→ Work to complete
Write out exactly what each line says, starting with the first line below and ending on the one with "Given: Click the キャンセル button".

--- START ---

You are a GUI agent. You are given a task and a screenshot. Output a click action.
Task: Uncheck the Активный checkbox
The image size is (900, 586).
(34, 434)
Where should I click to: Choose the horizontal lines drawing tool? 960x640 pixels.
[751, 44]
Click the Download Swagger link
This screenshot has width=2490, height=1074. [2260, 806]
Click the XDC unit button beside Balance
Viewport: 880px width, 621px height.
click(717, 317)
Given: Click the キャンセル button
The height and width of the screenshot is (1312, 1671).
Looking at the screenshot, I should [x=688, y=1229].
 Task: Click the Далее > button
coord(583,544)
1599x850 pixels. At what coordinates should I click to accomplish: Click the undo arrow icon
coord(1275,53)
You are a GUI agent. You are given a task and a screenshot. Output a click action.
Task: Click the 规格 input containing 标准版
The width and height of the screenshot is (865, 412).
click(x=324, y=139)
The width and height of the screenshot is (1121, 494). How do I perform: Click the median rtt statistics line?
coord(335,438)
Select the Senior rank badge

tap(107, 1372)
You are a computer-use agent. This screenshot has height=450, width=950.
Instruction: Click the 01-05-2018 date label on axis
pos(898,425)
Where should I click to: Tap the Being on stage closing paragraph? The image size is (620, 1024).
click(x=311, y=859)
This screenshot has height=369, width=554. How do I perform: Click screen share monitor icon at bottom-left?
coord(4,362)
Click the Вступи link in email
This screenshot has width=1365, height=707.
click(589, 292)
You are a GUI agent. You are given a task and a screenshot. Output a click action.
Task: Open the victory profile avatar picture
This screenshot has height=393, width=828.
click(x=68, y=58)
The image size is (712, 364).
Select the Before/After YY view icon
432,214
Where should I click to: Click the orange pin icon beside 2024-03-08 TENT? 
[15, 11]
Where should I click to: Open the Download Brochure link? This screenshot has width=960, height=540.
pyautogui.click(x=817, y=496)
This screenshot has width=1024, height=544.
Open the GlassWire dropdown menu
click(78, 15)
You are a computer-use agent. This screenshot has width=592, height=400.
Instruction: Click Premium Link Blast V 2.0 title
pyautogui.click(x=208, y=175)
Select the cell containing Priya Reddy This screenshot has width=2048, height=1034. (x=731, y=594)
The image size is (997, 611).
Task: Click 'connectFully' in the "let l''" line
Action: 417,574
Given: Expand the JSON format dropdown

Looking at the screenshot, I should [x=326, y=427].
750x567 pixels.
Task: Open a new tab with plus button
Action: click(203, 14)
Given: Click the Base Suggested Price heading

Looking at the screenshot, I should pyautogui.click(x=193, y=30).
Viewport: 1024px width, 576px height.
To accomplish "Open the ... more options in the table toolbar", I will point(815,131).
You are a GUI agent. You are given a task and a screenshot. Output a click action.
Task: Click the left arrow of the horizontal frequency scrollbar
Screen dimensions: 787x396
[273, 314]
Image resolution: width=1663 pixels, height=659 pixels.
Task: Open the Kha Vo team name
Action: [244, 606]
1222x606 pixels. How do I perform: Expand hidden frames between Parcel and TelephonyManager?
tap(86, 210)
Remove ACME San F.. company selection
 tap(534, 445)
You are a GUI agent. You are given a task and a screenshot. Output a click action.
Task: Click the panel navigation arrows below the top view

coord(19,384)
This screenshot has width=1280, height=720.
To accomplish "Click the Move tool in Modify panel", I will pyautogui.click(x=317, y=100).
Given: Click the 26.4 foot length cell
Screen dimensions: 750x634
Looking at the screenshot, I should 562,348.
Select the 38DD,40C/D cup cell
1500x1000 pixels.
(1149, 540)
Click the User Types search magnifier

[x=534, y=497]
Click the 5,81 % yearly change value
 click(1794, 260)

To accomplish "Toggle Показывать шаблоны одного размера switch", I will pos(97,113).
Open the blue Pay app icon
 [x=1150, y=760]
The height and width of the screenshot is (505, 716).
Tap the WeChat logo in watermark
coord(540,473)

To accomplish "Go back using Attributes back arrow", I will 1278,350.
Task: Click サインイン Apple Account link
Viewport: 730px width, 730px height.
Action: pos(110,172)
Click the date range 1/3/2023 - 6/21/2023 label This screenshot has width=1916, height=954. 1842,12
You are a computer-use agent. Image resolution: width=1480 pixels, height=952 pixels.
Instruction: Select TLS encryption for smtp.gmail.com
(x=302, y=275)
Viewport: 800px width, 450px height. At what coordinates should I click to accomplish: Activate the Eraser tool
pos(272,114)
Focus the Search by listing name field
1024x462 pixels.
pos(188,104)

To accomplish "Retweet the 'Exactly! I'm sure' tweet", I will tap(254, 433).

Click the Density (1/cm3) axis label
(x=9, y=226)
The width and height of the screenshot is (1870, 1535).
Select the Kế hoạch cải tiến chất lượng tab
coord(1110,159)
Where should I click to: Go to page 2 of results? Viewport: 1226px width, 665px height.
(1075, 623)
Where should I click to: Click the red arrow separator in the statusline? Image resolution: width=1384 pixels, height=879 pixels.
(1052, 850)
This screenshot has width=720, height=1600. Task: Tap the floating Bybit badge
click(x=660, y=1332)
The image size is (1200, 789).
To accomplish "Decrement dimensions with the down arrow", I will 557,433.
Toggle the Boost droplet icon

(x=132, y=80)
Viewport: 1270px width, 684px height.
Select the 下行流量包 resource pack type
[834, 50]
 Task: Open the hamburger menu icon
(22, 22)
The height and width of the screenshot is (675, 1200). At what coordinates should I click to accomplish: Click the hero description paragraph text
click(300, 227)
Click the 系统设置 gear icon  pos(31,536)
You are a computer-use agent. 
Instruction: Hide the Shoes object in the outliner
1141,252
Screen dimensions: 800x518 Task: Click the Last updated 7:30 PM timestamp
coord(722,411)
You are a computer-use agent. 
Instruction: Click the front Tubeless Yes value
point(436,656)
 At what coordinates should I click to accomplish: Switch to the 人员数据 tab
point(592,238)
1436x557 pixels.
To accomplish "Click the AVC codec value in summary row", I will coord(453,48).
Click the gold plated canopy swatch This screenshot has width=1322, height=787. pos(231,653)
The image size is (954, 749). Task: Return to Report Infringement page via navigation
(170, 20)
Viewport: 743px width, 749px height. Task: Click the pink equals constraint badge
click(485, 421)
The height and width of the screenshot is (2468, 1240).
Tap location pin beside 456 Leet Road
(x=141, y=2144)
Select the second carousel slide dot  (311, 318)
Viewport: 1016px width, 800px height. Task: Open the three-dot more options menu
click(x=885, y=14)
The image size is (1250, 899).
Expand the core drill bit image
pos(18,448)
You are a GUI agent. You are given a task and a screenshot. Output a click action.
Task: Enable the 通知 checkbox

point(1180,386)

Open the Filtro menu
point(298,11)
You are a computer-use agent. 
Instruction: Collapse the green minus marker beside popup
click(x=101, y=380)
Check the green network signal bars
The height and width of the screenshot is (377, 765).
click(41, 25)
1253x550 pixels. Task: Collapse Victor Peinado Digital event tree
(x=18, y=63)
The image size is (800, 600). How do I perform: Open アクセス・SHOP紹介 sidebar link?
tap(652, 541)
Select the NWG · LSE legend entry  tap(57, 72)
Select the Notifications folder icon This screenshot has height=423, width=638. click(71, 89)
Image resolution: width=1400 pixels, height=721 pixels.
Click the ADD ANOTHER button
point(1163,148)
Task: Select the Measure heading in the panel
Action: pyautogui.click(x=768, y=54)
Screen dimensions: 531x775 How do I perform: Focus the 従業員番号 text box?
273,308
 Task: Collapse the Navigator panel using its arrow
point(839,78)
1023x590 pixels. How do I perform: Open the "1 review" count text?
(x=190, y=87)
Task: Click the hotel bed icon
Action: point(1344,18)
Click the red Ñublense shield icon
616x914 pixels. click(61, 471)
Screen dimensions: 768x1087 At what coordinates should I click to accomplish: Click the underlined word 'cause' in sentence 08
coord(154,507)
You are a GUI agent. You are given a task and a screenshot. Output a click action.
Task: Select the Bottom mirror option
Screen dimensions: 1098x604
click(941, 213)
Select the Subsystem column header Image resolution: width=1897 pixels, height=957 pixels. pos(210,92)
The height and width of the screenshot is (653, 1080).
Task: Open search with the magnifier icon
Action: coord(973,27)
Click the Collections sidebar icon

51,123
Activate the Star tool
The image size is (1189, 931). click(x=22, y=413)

--- END ---

→ Exercise output
You are a GUI agent. You are given a task and a screenshot. Output a click action.
Task: Uncheck the Активный checkbox
The image size is (900, 586).
(34, 434)
Where should I click to: Choose the horizontal lines drawing tool? 960x640 pixels.
[751, 44]
Click the Download Swagger link
This screenshot has width=2490, height=1074. [2260, 806]
Click the XDC unit button beside Balance
Viewport: 880px width, 621px height.
click(717, 317)
Given: Click the キャンセル button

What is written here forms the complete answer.